The VIBES and BIZENTE projects, coordinated by AITIIP, come to develop and guarantee a circular ecosystem for these materials, contributing to the objectives of the European green pact to achieve a climate-neutral Europe in 2050. Both projects are part of the European program of public financing -Private biobased industrial companies (BBI).

The VIBES project presents an innovative solution based on the development of a new green technology focused on the controlled separation and recovery of the components through the development of functional chemical structures that have adherence properties in normal working conditions of the material, but that against certain stimuli (temperature, UV or electrical pulse) are reversible and facilitate the chemical separation between the fiber and the resin.
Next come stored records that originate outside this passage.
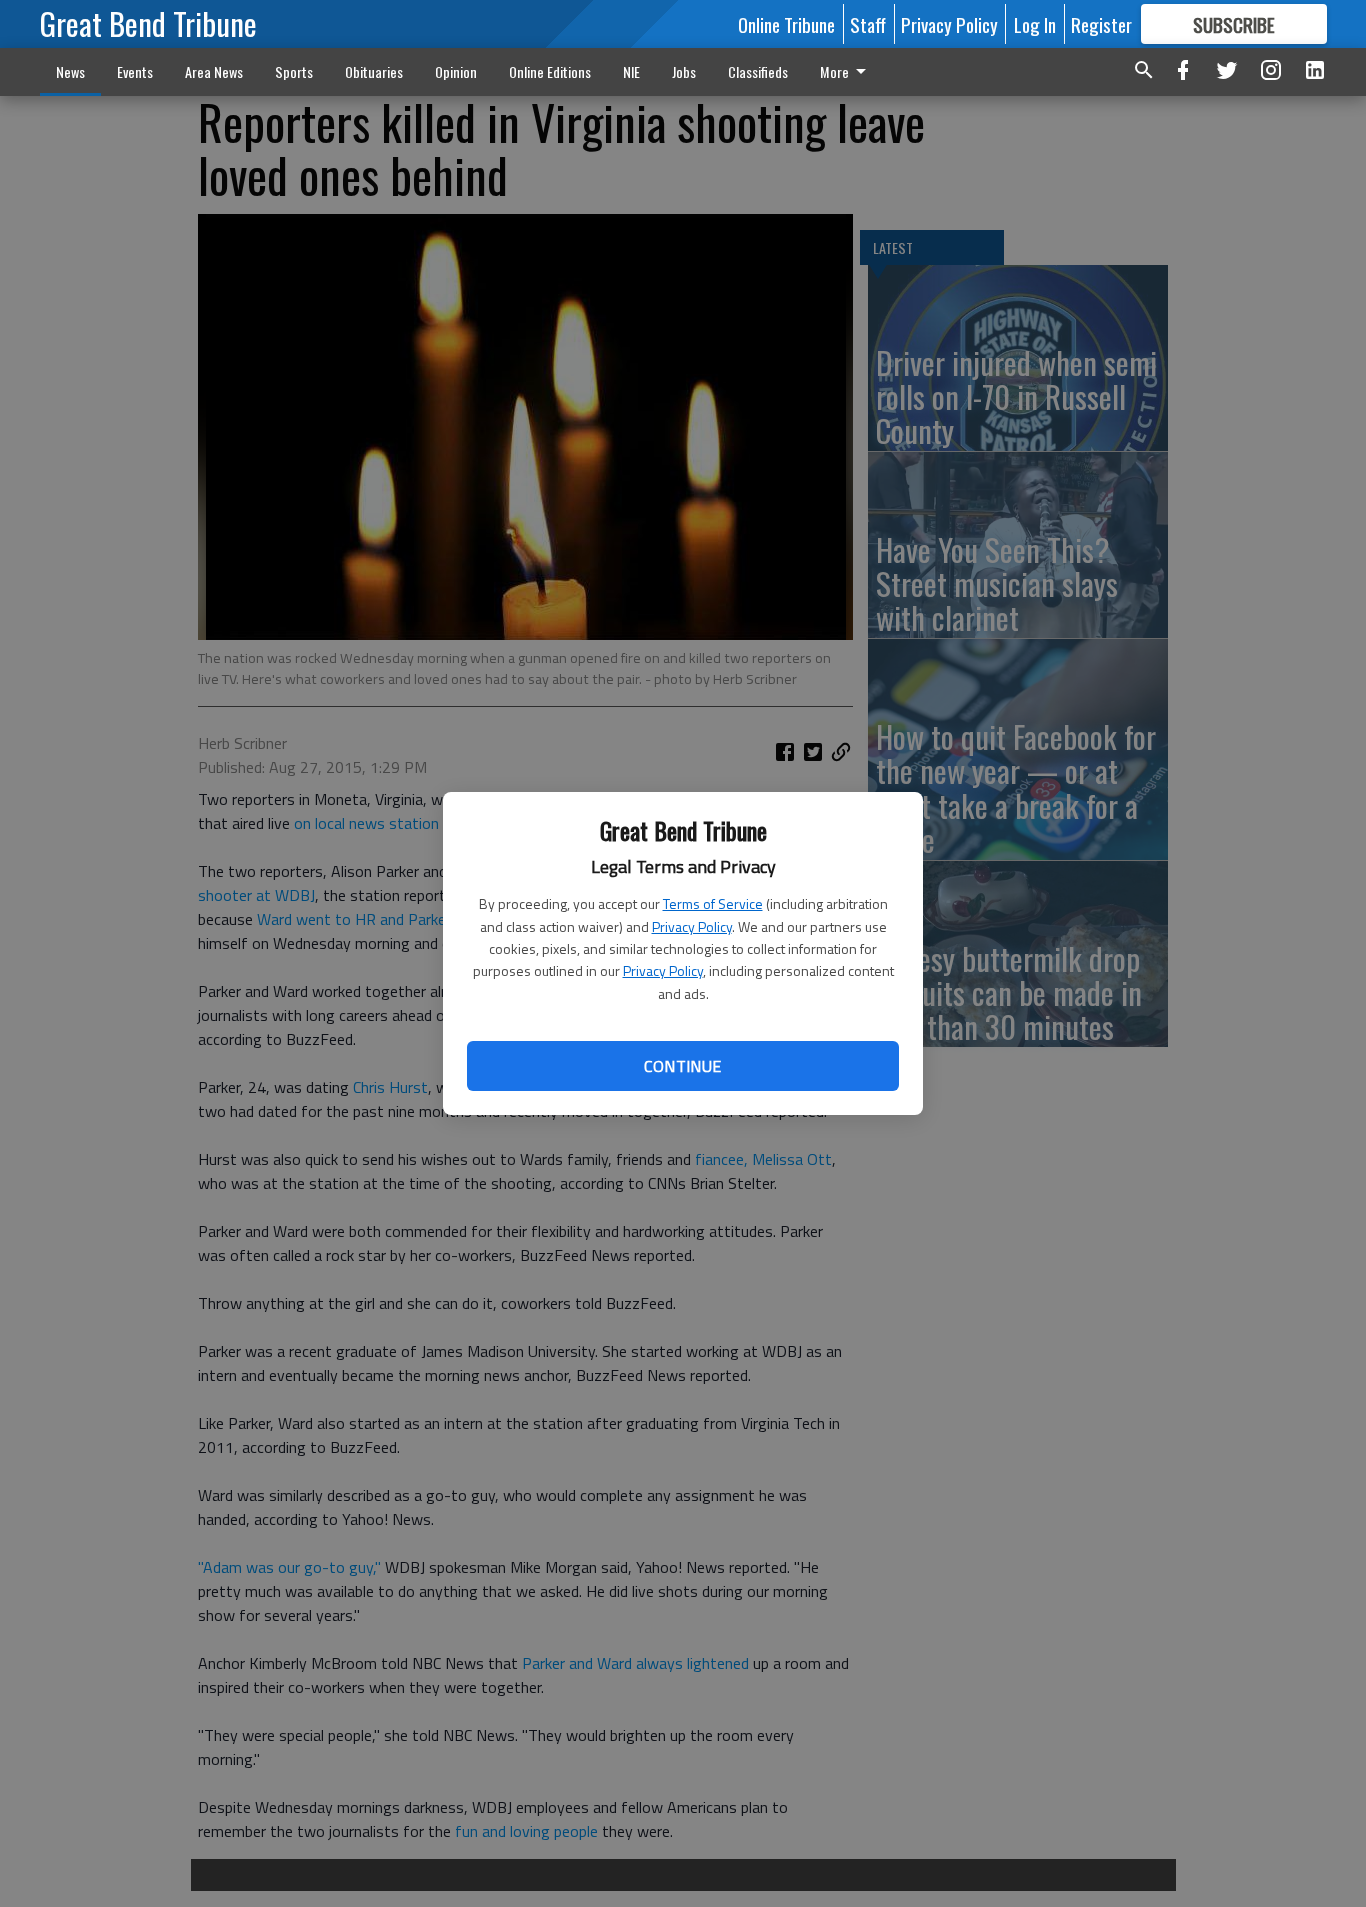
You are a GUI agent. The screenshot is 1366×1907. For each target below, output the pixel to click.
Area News (214, 71)
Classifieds (758, 71)
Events (135, 71)
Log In (1035, 24)
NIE (631, 71)
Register (1101, 24)
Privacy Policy (692, 926)
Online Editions (550, 71)
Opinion (456, 71)
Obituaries (374, 71)
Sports (294, 71)
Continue (682, 1066)
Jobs (684, 71)
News (70, 71)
These chemical structures are incorporated either in the resin or at the interface between the fiber and the resin; and are based on combinations of dynamic covalent networks (vitrimers, Diels-Alder reactions and molecular interactions based on supramolecular architecture). Once the stimulus is induced and said dissociation occurs internally, chemical recycling is carried out in a reactor using sustainable and biobased solvents under mild conditions of temperature and pressure. The solvent breaks down the resin into monomers or primary units that can be recovered to re-produce resins or other chemical compounds. For its part, the fiber is recovered and valued in new applications and products.
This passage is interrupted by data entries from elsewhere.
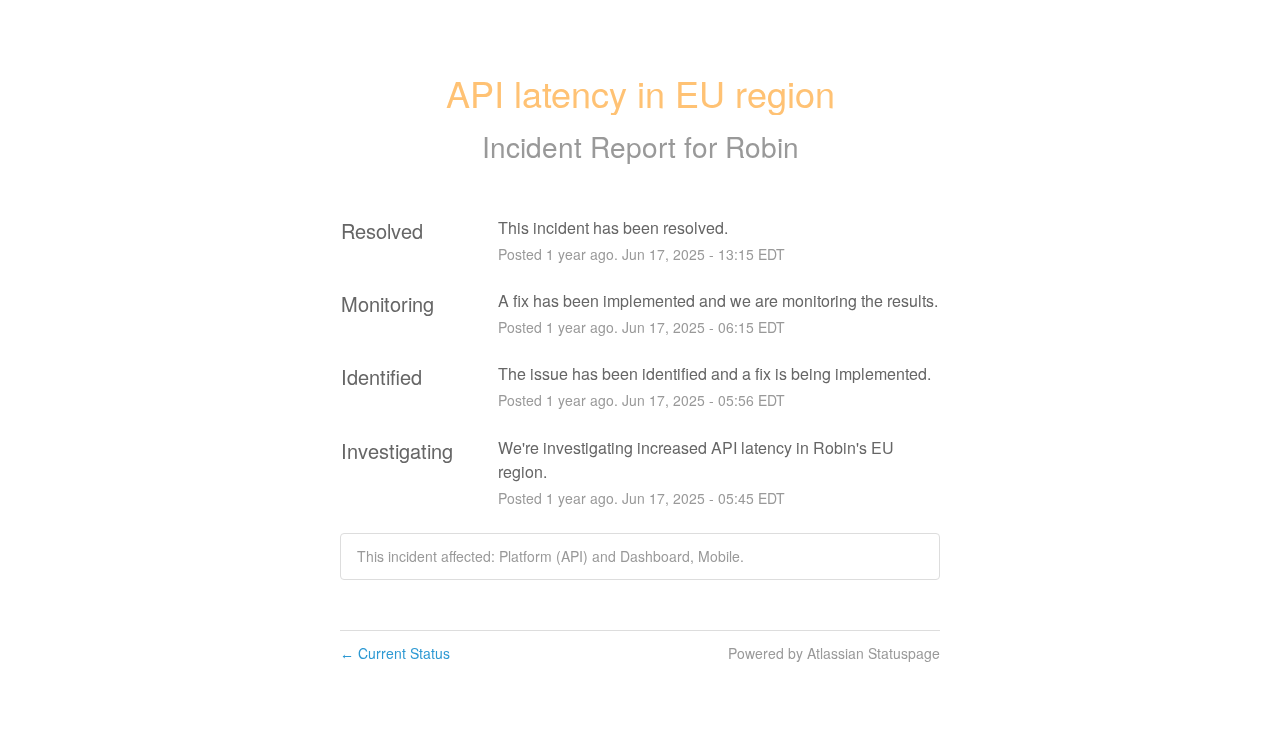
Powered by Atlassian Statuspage (834, 653)
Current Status (395, 653)
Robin (762, 146)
The BIZENTE project presents a biological alternative to chemical recycling, a completely new approach based on the development of enzymes that selectively depolymerize the resin without attacking the fiber. Currently, there are no known enzymes that naturally attack these materials. However, technologies such as directed molecular evolution (nobel prize in chemistry in 2018) allow the design of enzymes with improved characteristics and new enzymatic functions not required in natural environments. Therefore, it is possible to design enzymes with improved catalytic capabilities, greater specificity and stability before certain temperatures or organic solvents. Within the BIZENTE project, we are working with low molecular weight model compounds in the laboratory that contain all the structural characteristics of the target resins, so that enzymes can be determined and trained to attack the bonds of said model compounds and study the products that are obtained. Once the enzymes with the greatest degradation potential of the selected resins are obtained (the project works with epoxy, vinyl ester and polyester resin), they are tested in a bioreactor with real composite materials. In this way, the real products obtained are studied and different strategies are proposed for the recovery of both the monomers or chemical blocks and the fibers.

A particularity of the BIZENTE process is the need for the enzyme to be able to find in the composite residue the model compounds or structures that it is capable of identifying and separating. For this, the process requires a stage of pre-treatments, either mechanical or chemical, that allow the matrix structure to be broken and favor enzymatic attack. That is why, during the project, both grinding and micronizing are tested as well as the incorporation of dynamic covalent networks (similar to those developed in VIBES) in the structure of the resin, to evaluate the effect it has on the reactor and see if the process it is more efficient and enzymatic digestion is favored. Both projects are designed to respond to the needs of conventional thermosetting composites (derived from oil), although there is a second phase in both projects in which prototypes developed with substitute biobased resins will be tested of the current ones, as well as with biobased natural fibers such as flax or carbon fiber obtained from lignin. In this way, it is hoped to develop versatile technologies that provide a solution to both the current problem and the new sustainable composites that are to come.

The BIZENTE and VIBES projects have received funding from the Bio Based Industries Joint Undertaking (JU) within the framework of the European Union’s Horizon 2020 research and innovation program under grant agreements No. 886567 and No. 101023190, respectively. The JU receives support from the Horizon 2020 research and innovation program and the Based Industries Consortium.